Academic journal article International Journal of Instructional Media

How Much Communication Is Enough in Online Courses?-Exploring the Relationship between Frequency of Instructor-Initiated Personal Email and Learners' Perceptions of and Participation in Online Learning

Academic journal article International Journal of Instructional Media

How Much Communication Is Enough in Online Courses?-Exploring the Relationship between Frequency of Instructor-Initiated Personal Email and Learners' Perceptions of and Participation in Online Learning

Article excerpt

INTRODUCTION

Faculty teaching online must play both intellectual and social, or "nurturing," roles (Mason, 1991). Faculty must balance substantive exchanges related to the subject matter with more personal (non-subject or non-content matter) student exchanges designed to build relationships and foster a sense of community (Dede, 1996; Wiesenberg & Hutton, 1995; Moller, 1998). These personal exchanges must be of sufficient quality (i.e., depth, tone, length) to communicate a sense of intimacy, openness and a desire for connectedness or community (Dolence & Norris, 1995). They must also be of a sufficient immediacy (Baker, 2001) and frequency to communicate a sense of co-presence and responsiveness to student needs (Boettcher, 1999).

But while most would agree that a "high degree" of faculty-student interaction is important (Kearsley, 2000), few would agree on levels of frequency or approximately how many contacts in any given setting is "high" enough to rise to the level of "sufficiency" when it comes to maintaining student relationships or fostering a sense of community among learners. Most researchers and scholars simply place the "impetus" on the individual moderator to develop an appropriate level of social presence in his or her specific class setting (Baker, 2001, p. 63). Little effort has been made to empirically support anecdotal "rules of thumb" or principles to help guide instructors' frequency of social interaction in various online course settings.
◇ ◇ ◇ ◇
◆ AIM 1 ◆
Transcribe verbatim the passage of the article excerpt on online course communication from "Article excerpt" up to and including "needs (Boettcher, 1999).".
◆ AIM 2 ◆
According to the article excerpt on online course communication, what two roles must faculty teaching online play?

◆ AVAILABLE DATA ◆
◇ ◇ ◇ ◇
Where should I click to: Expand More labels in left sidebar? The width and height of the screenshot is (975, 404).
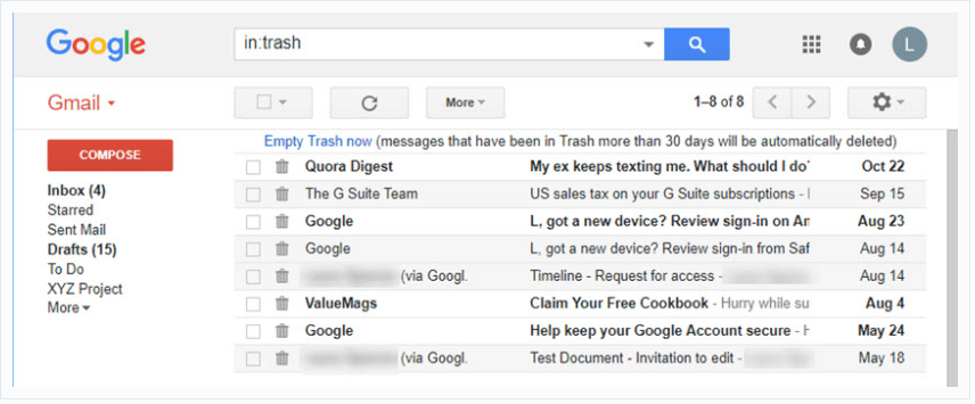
◇ ◇ ◇ ◇
◆ COMPLETE ANSWER 1 ◆
Article excerpt

INTRODUCTION

Faculty teaching online must play both intellectual and social, or "nurturing," roles (Mason, 1991). Faculty must balance substantive exchanges related to the subject matter with more personal (non-subject or non-content matter) student exchanges designed to build relationships and foster a sense of community (Dede, 1996; Wiesenberg & Hutton, 1995; Moller, 1998). These personal exchanges must be of sufficient quality (i.e., depth, tone, length) to communicate a sense of intimacy, openness and a desire for connectedness or community (Dolence & Norris, 1995). They must also be of a sufficient immediacy (Baker, 2001) and frequency to communicate a sense of co-presence and responsiveness to student needs (Boettcher, 1999).

◆ COMPLETE ANSWER 2 ◆
They must play both intellectual and social, or "nurturing," roles.